En bordure du village, le château-ferme de Spontin s’étale le long du Bocq qui, grâce à quelques retenues d’eau, se transforme en larges douves autour de la vieille demeure seigneuriale, des douves jadis bien plus importantes.
Le complexe castral proprement dit se compose d’une enceinte médiévale en quadrilatère, flanquée jadis de quatre tours d’angle et contre laquelle s’adossent, depuis le début du XVe siècle, de nouveaux corps d’habitation qui ont largement ouvert les courtines d’antan. À l’arrière, lorsqu’on a franchi le pont-levis et le châtelet d’entrée, émerge un solide donjon en pierre, en partie caché par les constructions précédentes.
À l’opposé, à l’est, s’étale une vaste ferme en U, datée de 1622, à laquelle donne accès une robuste tour-porche d’allure quelque peu Renaissance.
L’ensemble, classé comme monument par arrêté du régent du 14 janvier 1950 (à la fois comme monument et comme site), illustre parfaitement l’évolution d’une habitation seigneuriale du Moyen Âge à nos jours. En fait, quatre étapes se succèdent dans l’édification de l’ensemble, que l’on peut résumer comme suit : donjon médiéval, enceinte et châtelet d’entrée, logis seigneurial, puis ferme en U, étalées sur une période allant de la seconde moitié du XIIIe siècle au XVIIe siècle. À l’origine, vers le XIIe siècle, le château de Spontin est une simple « tour défensive » carrée, destinée sans doute à protéger – ou à taxer – les usagers de l’antique voie romaine Dinant-Huy (toujours appelée li rouwale di Hu) qui traversait la rivière du Bocq à proximité, à la faveur d’un gué.

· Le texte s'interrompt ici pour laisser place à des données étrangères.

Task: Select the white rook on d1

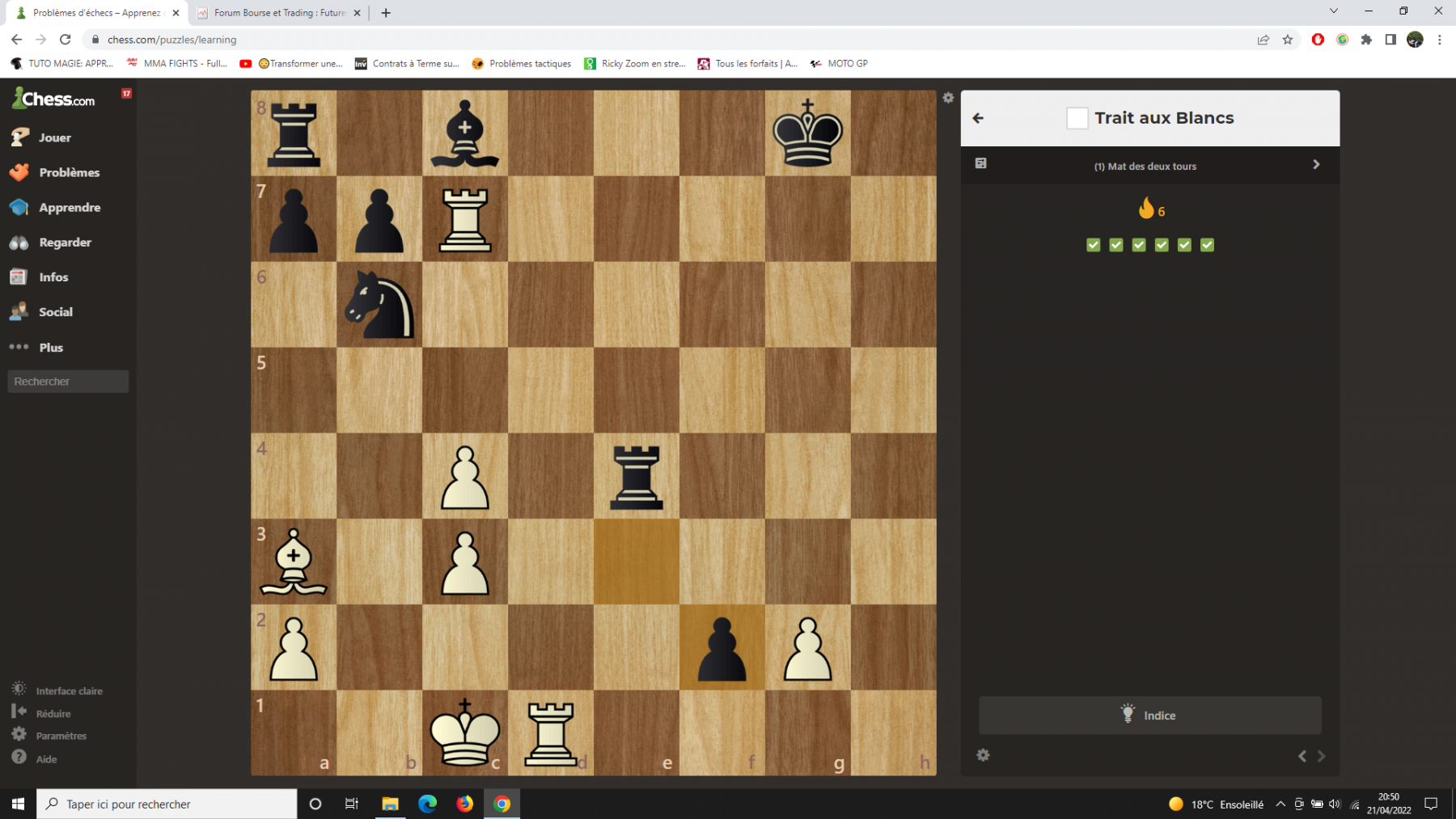Action: 551,733
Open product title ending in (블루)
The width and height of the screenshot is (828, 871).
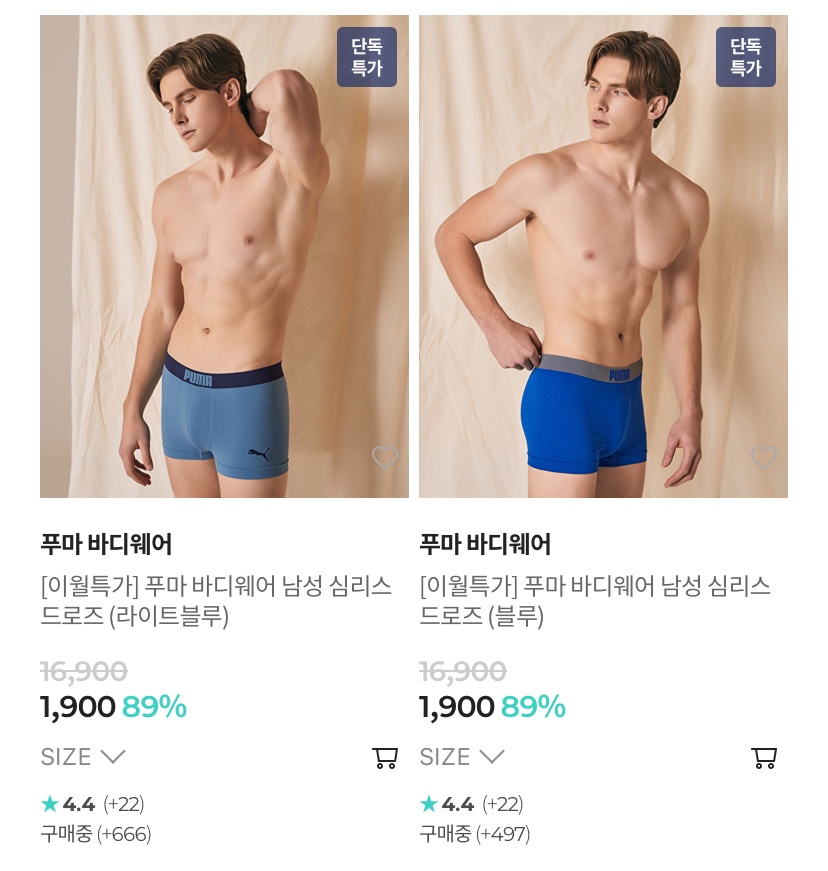click(x=595, y=601)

Après de hauts faits d’armes à la fin du XIIe siècle, Guillaume « l’Ardennais » transforme le bâtiment primitif en une demeure fortifiée de trois étages, aux murs plus épais.
Construit probablement entre 1266 et 1284, la bâtisse primitive impressionne par ses dimensions qui la classent parmi les réalisations comparables les plus importantes qui nous soient parvenues : 15,70 m sur 11,45 m pour une hauteur de près de 17 m au sommet de la corniche. Sa qualité architecturale est tout aussi éloquente. D’allure défensive, le donjon se caractérise avant tout comme un lieu d’habitation où les commodités de l’époque sont rassemblées pour conférer luxe et confort aux espaces intérieurs.
Le volume originel comptait quatre niveaux comme aujourd’hui, représentant 277 m2 de surfaces habitables, ce qui est considérable pour l’époque. Au rez-de-chaussée plus opaque se succèdent les niveaux supérieurs plus éclairés, les baies actuelles témoi¬gnant de remaniements déjà anciens. Mais c’est à l’intérieur que se révèle le mode de vie hors du commun de ses occupants. Au-dessus de deux caves couvertes d’un berceau en plein cintre, on trouve successivement la cuisine, la belle pièce, l’étage nocturne et, enfin, le grenier, tous reliés entre eux par les volées droites d’un escalier intramural.
Aux XIVe et XVe siècles, la maison forte se voit englobée d’une enceinte protectrice et d’un châtelet d’entrée défendu par deux tourelles de défense et par des douves. Ses deux tours circulaires encadrent un passage voûté dont l’accès n’est rendu possible que par le pont-levis le précédant.
Durant les XVIe et XVIIe siècles, les fortifications étant devenues inutiles, s’opère une mutation progressive du château-fort au profit d’une « belle demeure », correspondant au mode de vie plus confortable de ses habitants. La construction du spacieux corps de logis atténue encore davantage l’aspect défensif primitif de l’ensemble, avec le percement de fenêtres et la construction des toitures sur les tours.
Le donjon lui-même reçoit de nouveaux percements et connaît des aménagements internes. Les deux dernières transformations sont la construction de la ferme fortifiée (1622) et la démolition d’une partie des fortifications arrière.
À la fin du XIXe siècle, la famille de Gourcy procède à des aménagements intérieurs des salons, sous la direction de l’architecte gantois Auguste Van Assche, disciple de Bethune, mais sans interventionnisme trop accru.